Pourtant les dessins de Frédéric Fenoll s'énoncent au pluriel quand chacun d'eux, sur une même feuille, s’emboîte à un autre comme dans un jeu de poupées russes où chaque figure relate un instant de l'histoire de l'art, quand cette vertigineuse remontée dans le temps est aussi le tremplin d'un saut dans le vide. Ou bien d'un envol vers ce feu d'un soleil où Icare se brûle les ailes...
L'espace du dessin devient alors ce lieu d'une dramaturgie où le temps du dessin, la linéarité d'un récit et les figures invoquées se toisent, se croisent et se heurtent. Un thème médiéval rejoint le pop art, les orbes floraux de l' Art Nouveau se conjuguent aux fanzines et cette histoire occidentale se trouve absorbée par un espace japonais ou bien un paysage chinois qui s'empare de la mythologie égyptienne.
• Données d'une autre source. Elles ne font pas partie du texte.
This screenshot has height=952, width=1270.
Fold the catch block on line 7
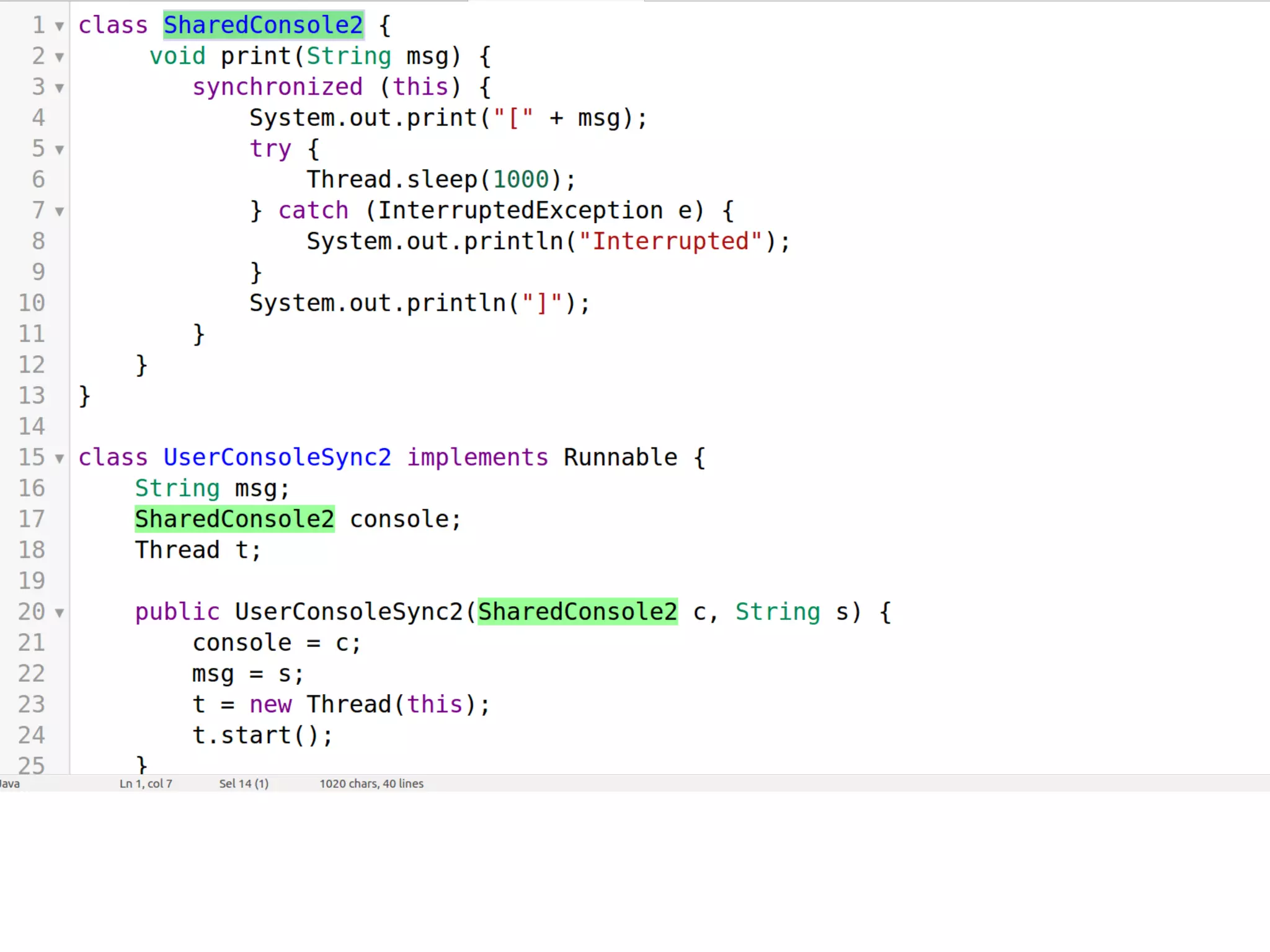pos(60,212)
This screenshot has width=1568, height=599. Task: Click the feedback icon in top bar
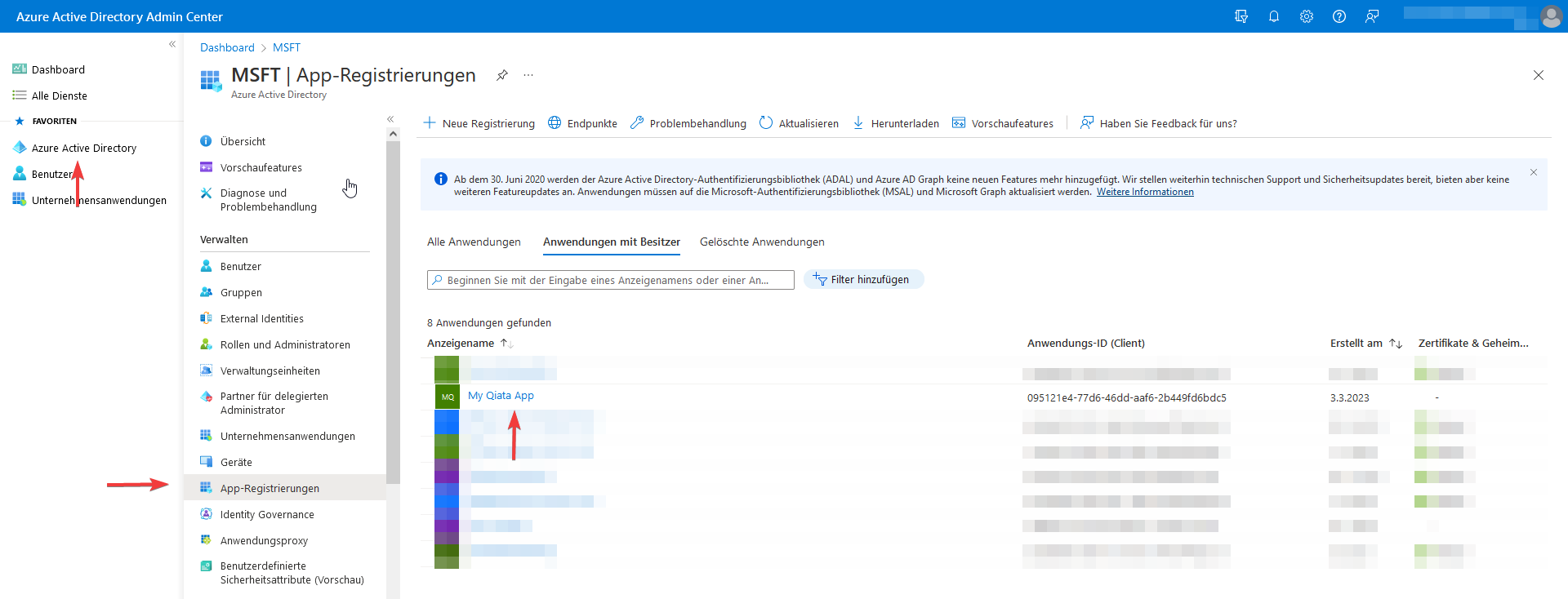point(1371,16)
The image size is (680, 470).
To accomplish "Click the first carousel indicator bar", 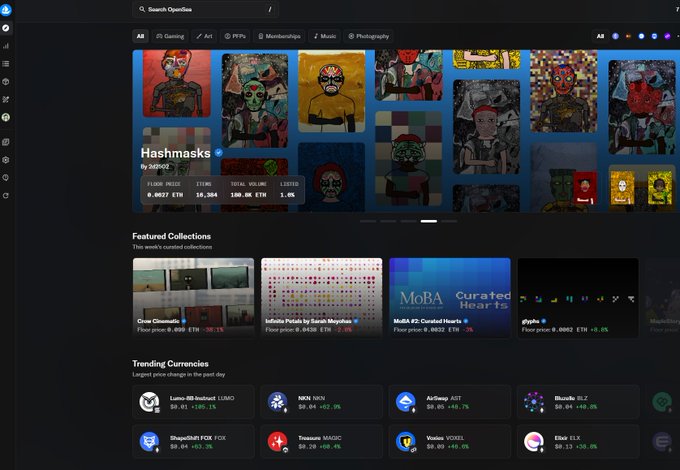I will click(x=368, y=220).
L'artiste saisit cet afflux dans une nasse avec ses réseaux inextricables. Enfer et paradis se confondent. L'espace se dilate, se contracte ou se recompose dans des regards hallucinés, des constructions psychédéliques. Tout n'est plus qu'explosion et gestation, les ventres se chargent d'étoiles, les animaux les guettent dans leur silence sidéral, le ciel est un rideau de décombres géométriques, filaments de bave, yeux, spirales, bouches, signes, torsions...
Dans la lignée des grands visionnaires, l'artiste s'affronte à ce réel emmuré qu'il défie par une vision eschatologique ou son envers, le mythe d'un paradis perdu. On y croise William Blake, Félicien Rops ou Louis Soutter. On y devine le souffle de Dante. Et pourtant quelque chose de novateur s'impose ici: Le regard de Frédéric Fenoll n'est pas tant en prise avec lui-même qu' avec les images que l'histoire de l'art restitue. Ce sont celles-ci qui deviennent la véritable trame du dessin. Elles en sont la genèse et elles portent l'intuition de formes nouvelles dont elles nous racontent la gestation.
Ce ce chaos qui soutient le dessin, la perfection du geste, la patience des traits, la précision des volumes désignent pourtant, paradoxalement, cet envers d'une renaissance à la fois placide et tourmentée, liée à cette obstination maniaque à se mesurer au monde. L'art est ce combat. Bruit et fureur. Mais aussi silence et recueillement. Tout alors se télescope pour un noir fécond dans lequel lignes et figurent fouillent et élucident l'idée même du dessin, se mesurent à lui et trouvent la lumière.